* **Document segment**:
Content starts
Some Little People are Big Beyond Their Years, and Braver, too.
Today my big sister Addie was playing with me on the big bed that I love so much. I watch her all of the time and she loves to play with me. Mama says one day not too long from now I’ll be big like her. She’s 6 years old, so I don’t know about that since I haven’t even made one of those things called “years” yet, but Mama always tells me that time goes by fast. My days seem to stretch out so far that each day seems like it is really, really long, but my Mama says that’s because I haven’t seen too much time in my life yet and that it just keeps going faster and faster. My sister seems like she has seen a lot of life already, and my Mama says she has seen more life than many little girls her age because she has something called “juvenile diabetes.” She has a lot to do every day that Daddy says she has to do. She can’t just play and eat what she wants like my other bigger sister Lilli and my giant big brother Jonah.
I see her taking this blue stick thing and getting blood from her finger (Mama and Daddy help her with this but she can already do it herself) and putting it on this piece of thick paper into a machine that tells her numbers. The numbers, so Daddy tells me, says if she needs to eat if her numbers are low or if she needs this thing called “insulin” if her numbers are high. I don’t know what insulin is, but I know that she has a sharp little thing called a needle and that the medicine that keeps her okay has to be used with the needle. It seems like it would hurt, but my big sister never, ever cries and keeps running and playing after it’s done. She gets lots of those… Mama says at least 2 in the morning and then one after lunch and one after dinner, and that without that medicine she would get really, really sick pretty fast. She seems really brave to me to not cry and not get upset about having to do all of those things that hurt. My sister is so brave that she raised money for this group called the JDRF, which Daddy says means “Juvenile Diabetes Research Foundation.” She spoke in front of her entire school to let them know more about Diabetes, and she got this big bag of cool stuff that she let me play with. The one that I liked the best was this thing called a “Frisbee” which you throw and it flies in the air. I can’t throw anything big yet (although I can throw a pacifier really far when I’m mad), but one day Mama says that I will get to run and play outside too. I hope, though, that I don’t have to be quite as brave as my big sister is, and I hope that I don’t have to have medicine every day just to stay healthy. I do want to be big and strong like her though, and I really think that she might just be braver than even Mama and Daddy.
Content ends
In the story about the big sister with juvenile diabetes, what does JDRF stand for?

* **Data extract**:
Content starts
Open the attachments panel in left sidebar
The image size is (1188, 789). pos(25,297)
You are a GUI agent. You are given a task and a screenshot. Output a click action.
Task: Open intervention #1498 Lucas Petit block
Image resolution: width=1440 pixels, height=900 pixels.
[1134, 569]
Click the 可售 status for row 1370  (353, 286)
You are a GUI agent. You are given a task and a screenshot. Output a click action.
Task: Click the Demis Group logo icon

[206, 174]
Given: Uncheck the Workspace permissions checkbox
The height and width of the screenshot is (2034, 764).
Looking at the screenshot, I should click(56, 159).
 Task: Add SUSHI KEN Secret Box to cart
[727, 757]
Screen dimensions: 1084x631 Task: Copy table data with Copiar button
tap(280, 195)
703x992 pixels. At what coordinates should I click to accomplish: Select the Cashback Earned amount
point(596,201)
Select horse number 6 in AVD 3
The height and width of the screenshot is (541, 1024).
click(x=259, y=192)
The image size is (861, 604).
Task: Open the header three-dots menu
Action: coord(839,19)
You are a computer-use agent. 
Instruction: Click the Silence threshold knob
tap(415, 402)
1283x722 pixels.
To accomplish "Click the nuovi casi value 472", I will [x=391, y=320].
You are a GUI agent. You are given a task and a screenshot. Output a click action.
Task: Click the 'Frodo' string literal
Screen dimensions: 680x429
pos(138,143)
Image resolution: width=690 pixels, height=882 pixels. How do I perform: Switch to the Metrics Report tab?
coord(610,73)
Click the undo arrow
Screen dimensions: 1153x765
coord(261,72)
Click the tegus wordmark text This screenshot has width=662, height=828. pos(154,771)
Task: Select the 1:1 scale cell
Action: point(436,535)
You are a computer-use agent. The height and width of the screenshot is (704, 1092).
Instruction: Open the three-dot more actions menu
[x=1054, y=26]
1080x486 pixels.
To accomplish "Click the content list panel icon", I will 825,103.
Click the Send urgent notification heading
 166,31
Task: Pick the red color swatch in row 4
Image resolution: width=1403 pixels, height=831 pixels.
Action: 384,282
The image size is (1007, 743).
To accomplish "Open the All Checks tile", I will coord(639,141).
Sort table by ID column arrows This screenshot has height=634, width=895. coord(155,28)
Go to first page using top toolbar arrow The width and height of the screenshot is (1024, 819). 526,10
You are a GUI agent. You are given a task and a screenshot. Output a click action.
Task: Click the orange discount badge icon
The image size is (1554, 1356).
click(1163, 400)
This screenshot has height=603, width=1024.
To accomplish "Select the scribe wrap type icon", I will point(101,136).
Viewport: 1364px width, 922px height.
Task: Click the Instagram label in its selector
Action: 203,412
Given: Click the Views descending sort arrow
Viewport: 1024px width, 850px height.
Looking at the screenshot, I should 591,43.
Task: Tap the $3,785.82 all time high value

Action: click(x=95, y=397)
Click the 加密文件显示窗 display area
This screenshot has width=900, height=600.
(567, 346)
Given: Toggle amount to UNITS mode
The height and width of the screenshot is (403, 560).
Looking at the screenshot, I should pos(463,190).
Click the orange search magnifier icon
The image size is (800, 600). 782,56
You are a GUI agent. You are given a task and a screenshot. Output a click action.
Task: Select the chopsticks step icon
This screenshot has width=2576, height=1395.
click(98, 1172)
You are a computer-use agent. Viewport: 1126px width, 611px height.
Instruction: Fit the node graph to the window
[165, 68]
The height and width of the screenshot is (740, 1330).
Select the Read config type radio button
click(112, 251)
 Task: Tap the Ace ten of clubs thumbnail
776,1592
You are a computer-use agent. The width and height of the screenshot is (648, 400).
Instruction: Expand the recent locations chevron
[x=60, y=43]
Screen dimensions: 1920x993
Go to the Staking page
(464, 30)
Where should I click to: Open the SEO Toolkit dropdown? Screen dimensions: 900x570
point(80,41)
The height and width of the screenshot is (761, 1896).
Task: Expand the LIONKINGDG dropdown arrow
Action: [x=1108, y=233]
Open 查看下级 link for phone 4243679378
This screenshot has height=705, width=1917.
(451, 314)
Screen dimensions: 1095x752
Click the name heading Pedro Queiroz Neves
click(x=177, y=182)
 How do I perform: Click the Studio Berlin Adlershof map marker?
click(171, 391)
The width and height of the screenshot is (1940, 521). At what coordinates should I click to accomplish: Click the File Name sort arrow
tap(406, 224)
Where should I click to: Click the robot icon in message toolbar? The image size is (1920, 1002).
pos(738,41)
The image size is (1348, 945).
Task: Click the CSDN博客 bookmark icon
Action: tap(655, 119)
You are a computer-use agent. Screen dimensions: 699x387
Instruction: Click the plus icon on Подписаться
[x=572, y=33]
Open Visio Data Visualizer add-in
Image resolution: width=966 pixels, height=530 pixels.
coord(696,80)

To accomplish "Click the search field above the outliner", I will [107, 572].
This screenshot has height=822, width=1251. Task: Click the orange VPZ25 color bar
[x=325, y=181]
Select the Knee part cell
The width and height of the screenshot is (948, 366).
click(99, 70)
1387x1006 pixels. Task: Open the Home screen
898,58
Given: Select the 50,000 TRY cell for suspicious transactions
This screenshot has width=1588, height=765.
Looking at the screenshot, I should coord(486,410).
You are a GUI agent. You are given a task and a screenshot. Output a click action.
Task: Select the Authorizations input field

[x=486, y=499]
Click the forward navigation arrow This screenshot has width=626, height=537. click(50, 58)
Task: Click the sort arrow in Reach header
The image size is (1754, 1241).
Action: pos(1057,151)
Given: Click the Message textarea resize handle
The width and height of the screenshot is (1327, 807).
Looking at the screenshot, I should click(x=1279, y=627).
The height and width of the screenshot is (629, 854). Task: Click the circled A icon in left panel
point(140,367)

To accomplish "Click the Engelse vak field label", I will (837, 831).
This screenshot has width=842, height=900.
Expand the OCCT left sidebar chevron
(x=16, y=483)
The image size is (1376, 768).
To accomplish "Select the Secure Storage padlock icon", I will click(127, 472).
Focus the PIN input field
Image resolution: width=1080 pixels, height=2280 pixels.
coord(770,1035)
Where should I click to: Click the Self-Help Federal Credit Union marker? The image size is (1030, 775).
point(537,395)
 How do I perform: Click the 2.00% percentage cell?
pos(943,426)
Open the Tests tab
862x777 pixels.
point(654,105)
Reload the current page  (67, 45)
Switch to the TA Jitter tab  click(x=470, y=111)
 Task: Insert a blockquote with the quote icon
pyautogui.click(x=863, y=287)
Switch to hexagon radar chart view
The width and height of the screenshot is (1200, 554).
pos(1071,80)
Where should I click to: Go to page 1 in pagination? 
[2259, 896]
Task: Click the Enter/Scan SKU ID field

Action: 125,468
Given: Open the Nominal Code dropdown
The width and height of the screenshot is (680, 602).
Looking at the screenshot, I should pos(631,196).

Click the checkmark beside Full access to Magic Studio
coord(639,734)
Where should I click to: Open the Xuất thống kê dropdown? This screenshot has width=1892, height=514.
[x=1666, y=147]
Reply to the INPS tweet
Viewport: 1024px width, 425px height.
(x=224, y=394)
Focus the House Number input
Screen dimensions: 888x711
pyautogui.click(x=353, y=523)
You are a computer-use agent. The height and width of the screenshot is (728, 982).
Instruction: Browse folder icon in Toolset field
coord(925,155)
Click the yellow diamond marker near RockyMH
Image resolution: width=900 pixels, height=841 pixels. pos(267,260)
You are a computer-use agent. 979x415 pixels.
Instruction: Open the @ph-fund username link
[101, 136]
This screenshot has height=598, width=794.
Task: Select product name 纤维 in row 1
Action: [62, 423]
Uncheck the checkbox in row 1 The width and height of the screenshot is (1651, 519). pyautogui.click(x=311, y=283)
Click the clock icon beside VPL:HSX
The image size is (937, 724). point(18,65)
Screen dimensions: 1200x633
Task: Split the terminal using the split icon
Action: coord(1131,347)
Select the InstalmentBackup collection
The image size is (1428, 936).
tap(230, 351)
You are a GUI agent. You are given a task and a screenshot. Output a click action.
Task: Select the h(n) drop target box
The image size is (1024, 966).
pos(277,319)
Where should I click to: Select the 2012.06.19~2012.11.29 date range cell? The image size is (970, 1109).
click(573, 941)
Content ends
* **Output of the task**:
Juvenile Diabetes Research Foundation